Michel Bettan, vice-président exécutif d’Havas Paris, va même un cran plus loin: «Je ne sais pas comment font les pure players, mais pour traiter des cas complexes comme nous l’avons récemment fait avec Carrefour, où tous les publics et tous les canaux doivent être considérés, il est impossible de jouer correctement la partition sans pouvoir appuyer sur toutes les touches du piano. La réponse pertinente ne peut être que l’hyperintégration.» L’agence est aujourd’hui organisée autour de trois enjeux client: la transformation (pas seulement digitale), le commerce et l’engagement. Les RP sont fusionnées dans un pôle «conseil» regroupant les 150 consultants de l’agence et nourri par les expertises transversales en éditorial, en digital et en event. Une offre «tout-en-un», qui laisse les pure players sceptiques. «Je pense que le client se moque bien de savoir qui est où, et si l’agence est capable d’organiser un événement en interne ou pas. Tout ce qu’il veut, c’est qu’elle lui propose la meilleure équipe pour résoudre son problème», tranche Thomas Marko.

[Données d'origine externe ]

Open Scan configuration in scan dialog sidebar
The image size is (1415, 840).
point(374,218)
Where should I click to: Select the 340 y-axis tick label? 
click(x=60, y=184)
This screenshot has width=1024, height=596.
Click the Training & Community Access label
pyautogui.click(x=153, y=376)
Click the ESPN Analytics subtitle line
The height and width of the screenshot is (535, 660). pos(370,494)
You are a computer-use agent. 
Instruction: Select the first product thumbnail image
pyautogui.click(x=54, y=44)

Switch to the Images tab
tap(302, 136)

Trois questions à Thierry Wellhoff, président de Wellcom, membre du réseau PROI Worldwide

Quel regard portez-vous sur le marché?

Thierry Wellhoff. Le marché se porte plutôt bien du fait de la désaffection pour la publicité et de la prise de conscience par les marques du besoin de créer de la confiance. Parallèlement, de nouveaux acteurs investissent avec de gros moyens, tout le monde se bat avec tout le monde… Les années qui viennent promettent d’être passionnantes : les communicants vont devoir convaincre, et pour certains, se convaincre, de la pertinence de leur métier.

Parce que vous en doutez?

Ma conviction ne s’est affirmée que récemment, lorsque j’ai écrit mon livre (Le procès de la communication, sorti en 2016). Mais je ne pense pas être le seul. Il n’y a pas de métier où il existe un si grand écart entre la compétence requise et la compétence reconnue.

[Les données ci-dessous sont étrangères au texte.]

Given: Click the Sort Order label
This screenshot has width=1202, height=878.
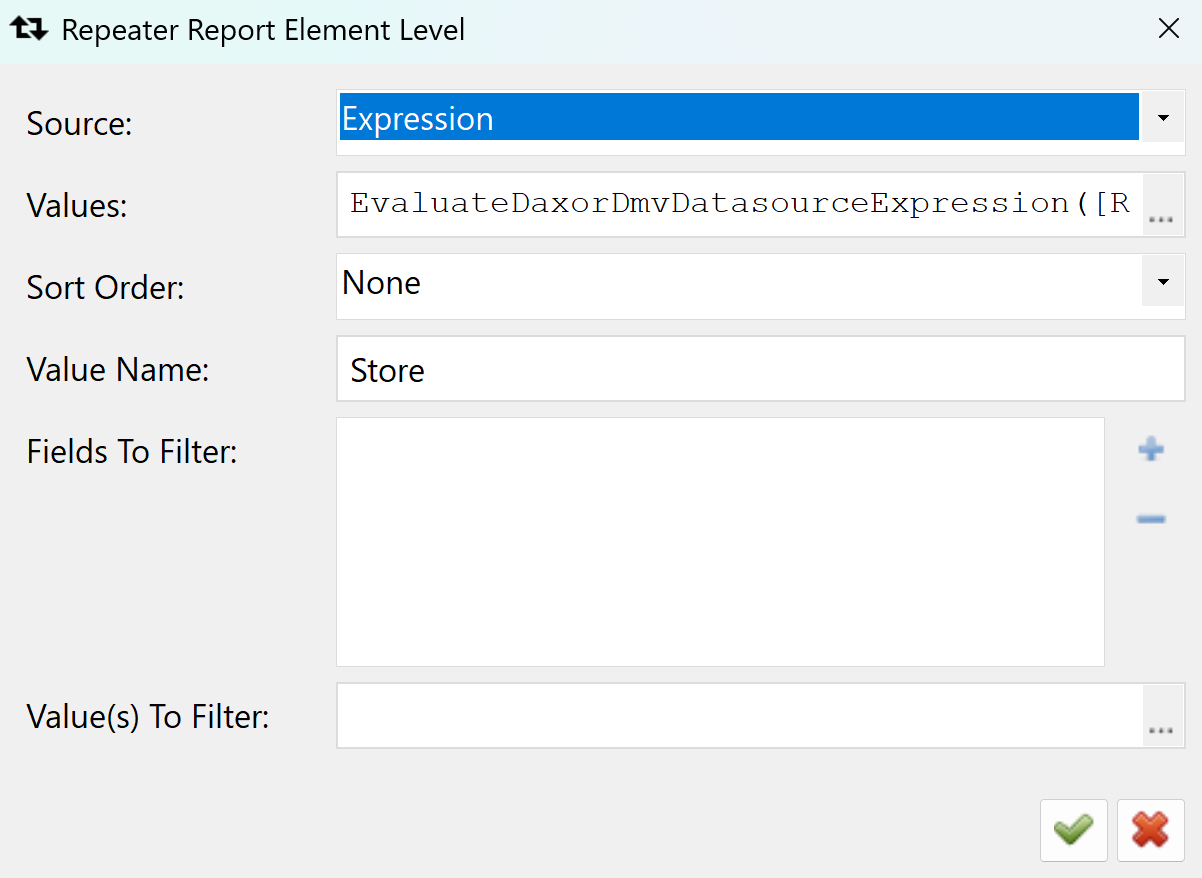Looking at the screenshot, I should [106, 288].
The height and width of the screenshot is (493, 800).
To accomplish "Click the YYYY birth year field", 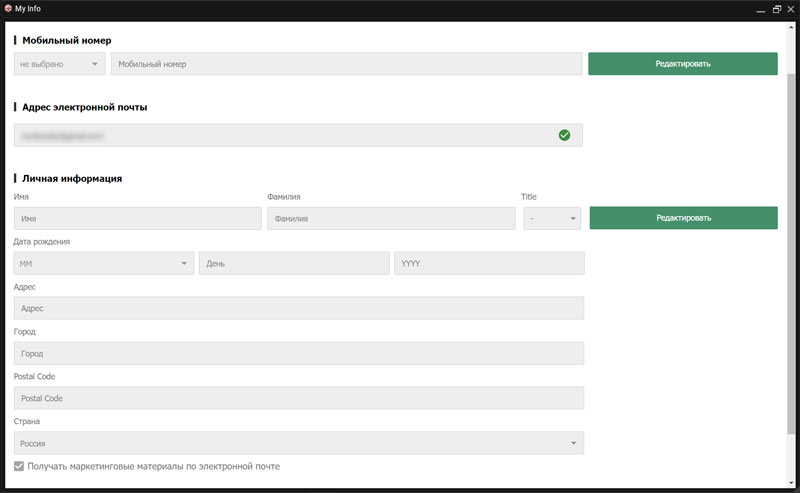I will (x=489, y=263).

Les agences RP ont-elles réussi leur mutation?

Les grands annonceurs ont aujourd’hui compris ce que nous sommes, mais nous souffrons encore en France de la confusion entre relations presse, relations publiques (les mondanités) et relations publics (expertise de la relation avec les publics). La situation est différente à l’étranger où les RP couvrent un métier beaucoup plus large, plus proche du consulting que du prestataire. À quelques exceptions près, nos agences réalisent encore l’essentiel de leur chiffre (jusqu’à 80%) sur les relations médias et influenceurs. Nous n’avons donc pas encore réussi notre mutation.